TASK DESCRIPTION: Make an exact copy of every record that follows.

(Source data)
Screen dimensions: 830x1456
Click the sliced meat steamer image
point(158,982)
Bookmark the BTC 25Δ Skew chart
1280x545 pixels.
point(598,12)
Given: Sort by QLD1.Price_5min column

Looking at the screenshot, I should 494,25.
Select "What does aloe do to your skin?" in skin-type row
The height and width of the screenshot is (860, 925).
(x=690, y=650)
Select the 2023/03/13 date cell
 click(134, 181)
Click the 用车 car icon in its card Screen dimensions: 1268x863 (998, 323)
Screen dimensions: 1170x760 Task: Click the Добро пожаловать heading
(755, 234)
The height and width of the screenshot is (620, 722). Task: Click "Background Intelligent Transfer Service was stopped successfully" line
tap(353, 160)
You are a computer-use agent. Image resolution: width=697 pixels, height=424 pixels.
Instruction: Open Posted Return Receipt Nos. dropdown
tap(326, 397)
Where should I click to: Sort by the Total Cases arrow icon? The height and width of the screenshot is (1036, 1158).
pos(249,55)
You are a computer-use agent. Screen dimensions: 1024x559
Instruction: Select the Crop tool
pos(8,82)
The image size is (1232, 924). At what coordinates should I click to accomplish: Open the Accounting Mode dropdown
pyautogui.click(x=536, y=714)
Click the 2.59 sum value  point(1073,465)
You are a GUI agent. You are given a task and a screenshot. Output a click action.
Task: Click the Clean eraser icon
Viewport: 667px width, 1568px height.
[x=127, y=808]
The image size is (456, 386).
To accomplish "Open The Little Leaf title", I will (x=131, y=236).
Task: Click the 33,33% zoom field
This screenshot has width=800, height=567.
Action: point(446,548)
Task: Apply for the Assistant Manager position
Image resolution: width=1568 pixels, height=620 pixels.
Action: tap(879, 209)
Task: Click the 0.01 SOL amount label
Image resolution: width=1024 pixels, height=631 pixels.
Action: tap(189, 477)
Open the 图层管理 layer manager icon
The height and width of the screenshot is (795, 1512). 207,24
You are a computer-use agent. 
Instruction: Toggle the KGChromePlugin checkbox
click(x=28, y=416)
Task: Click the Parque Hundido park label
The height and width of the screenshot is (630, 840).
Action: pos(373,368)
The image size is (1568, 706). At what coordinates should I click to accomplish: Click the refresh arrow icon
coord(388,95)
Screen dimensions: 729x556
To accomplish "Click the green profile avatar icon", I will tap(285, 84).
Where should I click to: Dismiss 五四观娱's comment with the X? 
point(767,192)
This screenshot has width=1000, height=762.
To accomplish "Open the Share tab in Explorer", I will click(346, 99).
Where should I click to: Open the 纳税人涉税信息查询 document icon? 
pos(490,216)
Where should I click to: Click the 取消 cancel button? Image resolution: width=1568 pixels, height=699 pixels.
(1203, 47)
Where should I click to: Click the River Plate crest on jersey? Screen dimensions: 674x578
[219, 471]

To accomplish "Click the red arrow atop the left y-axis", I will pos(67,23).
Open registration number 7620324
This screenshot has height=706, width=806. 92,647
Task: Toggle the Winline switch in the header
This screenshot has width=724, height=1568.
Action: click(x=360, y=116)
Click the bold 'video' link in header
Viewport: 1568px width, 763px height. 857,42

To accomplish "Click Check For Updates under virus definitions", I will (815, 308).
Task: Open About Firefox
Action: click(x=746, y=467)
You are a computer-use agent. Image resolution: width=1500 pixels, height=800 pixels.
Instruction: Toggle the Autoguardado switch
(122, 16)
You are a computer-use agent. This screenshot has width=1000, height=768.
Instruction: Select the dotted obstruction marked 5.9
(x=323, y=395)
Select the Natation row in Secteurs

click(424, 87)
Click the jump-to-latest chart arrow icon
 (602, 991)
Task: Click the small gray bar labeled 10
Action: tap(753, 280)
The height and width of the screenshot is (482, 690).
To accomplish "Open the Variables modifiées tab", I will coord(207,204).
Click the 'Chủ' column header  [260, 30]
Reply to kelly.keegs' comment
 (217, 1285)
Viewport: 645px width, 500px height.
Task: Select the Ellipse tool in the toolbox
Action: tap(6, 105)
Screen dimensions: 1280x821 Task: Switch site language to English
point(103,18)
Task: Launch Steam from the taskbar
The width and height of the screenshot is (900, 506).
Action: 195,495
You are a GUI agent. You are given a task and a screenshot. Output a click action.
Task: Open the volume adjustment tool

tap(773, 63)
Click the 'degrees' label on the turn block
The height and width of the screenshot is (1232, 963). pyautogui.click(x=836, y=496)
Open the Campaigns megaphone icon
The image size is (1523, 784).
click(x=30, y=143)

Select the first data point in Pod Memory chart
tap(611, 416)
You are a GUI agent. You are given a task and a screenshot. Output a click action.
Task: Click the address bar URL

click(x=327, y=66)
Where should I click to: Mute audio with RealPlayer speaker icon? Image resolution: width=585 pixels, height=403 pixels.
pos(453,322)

ANSWER TO THIS PROBLEM:
Screen dimensions: 830x1456
Click the sliced meat steamer image
point(158,982)
Bookmark the BTC 25Δ Skew chart
1280x545 pixels.
point(598,12)
Given: Sort by QLD1.Price_5min column

Looking at the screenshot, I should 494,25.
Select "What does aloe do to your skin?" in skin-type row
The height and width of the screenshot is (860, 925).
(x=690, y=650)
Select the 2023/03/13 date cell
 click(134, 181)
Click the 用车 car icon in its card Screen dimensions: 1268x863 (998, 323)
Screen dimensions: 1170x760 Task: Click the Добро пожаловать heading
(755, 234)
The height and width of the screenshot is (620, 722). Task: Click "Background Intelligent Transfer Service was stopped successfully" line
tap(353, 160)
You are a computer-use agent. Image resolution: width=697 pixels, height=424 pixels.
Instruction: Open Posted Return Receipt Nos. dropdown
tap(326, 397)
Where should I click to: Sort by the Total Cases arrow icon? The height and width of the screenshot is (1036, 1158).
pos(249,55)
You are a computer-use agent. Screen dimensions: 1024x559
Instruction: Select the Crop tool
pos(8,82)
The image size is (1232, 924). At what coordinates should I click to accomplish: Open the Accounting Mode dropdown
pyautogui.click(x=536, y=714)
Click the 2.59 sum value  point(1073,465)
You are a GUI agent. You are given a task and a screenshot. Output a click action.
Task: Click the Clean eraser icon
Viewport: 667px width, 1568px height.
[x=127, y=808]
The image size is (456, 386).
To accomplish "Open The Little Leaf title", I will (x=131, y=236).
Task: Click the 33,33% zoom field
This screenshot has width=800, height=567.
Action: point(446,548)
Task: Apply for the Assistant Manager position
Image resolution: width=1568 pixels, height=620 pixels.
Action: tap(879, 209)
Task: Click the 0.01 SOL amount label
Image resolution: width=1024 pixels, height=631 pixels.
Action: tap(189, 477)
Open the 图层管理 layer manager icon
The height and width of the screenshot is (795, 1512). 207,24
You are a computer-use agent. 
Instruction: Toggle the KGChromePlugin checkbox
click(x=28, y=416)
Task: Click the Parque Hundido park label
The height and width of the screenshot is (630, 840).
Action: pos(373,368)
The image size is (1568, 706). At what coordinates should I click to accomplish: Click the refresh arrow icon
coord(388,95)
Screen dimensions: 729x556
To accomplish "Click the green profile avatar icon", I will tap(285, 84).
Where should I click to: Dismiss 五四观娱's comment with the X? 
point(767,192)
This screenshot has width=1000, height=762.
To accomplish "Open the Share tab in Explorer", I will click(346, 99).
Where should I click to: Open the 纳税人涉税信息查询 document icon? 
pos(490,216)
Where should I click to: Click the 取消 cancel button? Image resolution: width=1568 pixels, height=699 pixels.
(1203, 47)
Where should I click to: Click the River Plate crest on jersey? Screen dimensions: 674x578
[219, 471]

To accomplish "Click the red arrow atop the left y-axis", I will pos(67,23).
Open registration number 7620324
This screenshot has height=706, width=806. 92,647
Task: Toggle the Winline switch in the header
This screenshot has width=724, height=1568.
Action: click(x=360, y=116)
Click the bold 'video' link in header
Viewport: 1568px width, 763px height. 857,42

To accomplish "Click Check For Updates under virus definitions", I will (815, 308).
Task: Open About Firefox
Action: click(x=746, y=467)
You are a computer-use agent. Image resolution: width=1500 pixels, height=800 pixels.
Instruction: Toggle the Autoguardado switch
(122, 16)
You are a computer-use agent. This screenshot has width=1000, height=768.
Instruction: Select the dotted obstruction marked 5.9
(x=323, y=395)
Select the Natation row in Secteurs

click(424, 87)
Click the jump-to-latest chart arrow icon
 (602, 991)
Task: Click the small gray bar labeled 10
Action: tap(753, 280)
The height and width of the screenshot is (482, 690).
To accomplish "Open the Variables modifiées tab", I will coord(207,204).
Click the 'Chủ' column header  [260, 30]
Reply to kelly.keegs' comment
 (217, 1285)
Viewport: 645px width, 500px height.
Task: Select the Ellipse tool in the toolbox
Action: tap(6, 105)
Screen dimensions: 1280x821 Task: Switch site language to English
point(103,18)
Task: Launch Steam from the taskbar
The width and height of the screenshot is (900, 506).
Action: 195,495
You are a GUI agent. You are given a task and a screenshot. Output a click action.
Task: Open the volume adjustment tool

tap(773, 63)
Click the 'degrees' label on the turn block
The height and width of the screenshot is (1232, 963). pyautogui.click(x=836, y=496)
Open the Campaigns megaphone icon
The image size is (1523, 784).
click(x=30, y=143)

Select the first data point in Pod Memory chart
tap(611, 416)
You are a GUI agent. You are given a task and a screenshot. Output a click action.
Task: Click the address bar URL

click(x=327, y=66)
Where should I click to: Mute audio with RealPlayer speaker icon? Image resolution: width=585 pixels, height=403 pixels.
pos(453,322)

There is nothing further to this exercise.